Exercise description: Each entry in the listing must be set down again word for word.

Records for the exercise:
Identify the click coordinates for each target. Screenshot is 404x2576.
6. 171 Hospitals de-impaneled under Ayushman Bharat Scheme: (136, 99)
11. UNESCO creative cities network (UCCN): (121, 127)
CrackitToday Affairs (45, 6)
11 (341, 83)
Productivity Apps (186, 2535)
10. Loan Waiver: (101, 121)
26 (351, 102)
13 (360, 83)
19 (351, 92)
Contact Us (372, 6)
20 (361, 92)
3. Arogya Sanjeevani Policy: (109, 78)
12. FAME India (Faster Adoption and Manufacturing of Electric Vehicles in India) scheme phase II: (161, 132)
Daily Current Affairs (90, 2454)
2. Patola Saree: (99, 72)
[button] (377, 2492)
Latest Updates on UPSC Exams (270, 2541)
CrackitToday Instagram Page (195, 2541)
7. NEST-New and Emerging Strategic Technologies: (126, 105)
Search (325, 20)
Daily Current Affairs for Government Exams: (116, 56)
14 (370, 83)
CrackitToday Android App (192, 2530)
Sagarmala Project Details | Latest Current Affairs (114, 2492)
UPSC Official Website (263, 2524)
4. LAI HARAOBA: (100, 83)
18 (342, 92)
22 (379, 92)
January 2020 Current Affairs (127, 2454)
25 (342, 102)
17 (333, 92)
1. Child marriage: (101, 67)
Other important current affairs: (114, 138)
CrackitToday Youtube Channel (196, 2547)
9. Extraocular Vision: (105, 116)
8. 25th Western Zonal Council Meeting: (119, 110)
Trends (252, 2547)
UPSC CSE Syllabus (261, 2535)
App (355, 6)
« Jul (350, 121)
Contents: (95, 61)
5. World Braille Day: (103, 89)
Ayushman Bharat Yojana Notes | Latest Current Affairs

Final answer:
Identify the click coordinates for each target. Screenshot is 404x2576.
6. 171 Hospitals de-impaneled under Ayushman Bharat Scheme: (136, 99)
11. UNESCO creative cities network (UCCN): (121, 127)
CrackitToday Affairs (45, 6)
11 (341, 83)
Productivity Apps (186, 2535)
10. Loan Waiver: (101, 121)
26 (351, 102)
13 (360, 83)
19 (351, 92)
Contact Us (372, 6)
20 (361, 92)
3. Arogya Sanjeevani Policy: (109, 78)
12. FAME India (Faster Adoption and Manufacturing of Electric Vehicles in India) scheme phase II: (161, 132)
Daily Current Affairs (90, 2454)
2. Patola Saree: (99, 72)
[button] (377, 2492)
Latest Updates on UPSC Exams (270, 2541)
CrackitToday Instagram Page (195, 2541)
7. NEST-New and Emerging Strategic Technologies: (126, 105)
Search (325, 20)
Daily Current Affairs for Government Exams: (116, 56)
14 (370, 83)
CrackitToday Android App (192, 2530)
Sagarmala Project Details | Latest Current Affairs (114, 2492)
UPSC Official Website (263, 2524)
4. LAI HARAOBA: (100, 83)
18 (342, 92)
22 (379, 92)
January 2020 Current Affairs (127, 2454)
25 (342, 102)
17 (333, 92)
1. Child marriage: (101, 67)
Other important current affairs: (114, 138)
CrackitToday Youtube Channel (196, 2547)
9. Extraocular Vision: (105, 116)
8. 25th Western Zonal Council Meeting: (119, 110)
Trends (252, 2547)
UPSC CSE Syllabus (261, 2535)
App (355, 6)
« Jul (350, 121)
Contents: (95, 61)
5. World Braille Day: (103, 89)
Ayushman Bharat Yojana Notes | Latest Current Affairs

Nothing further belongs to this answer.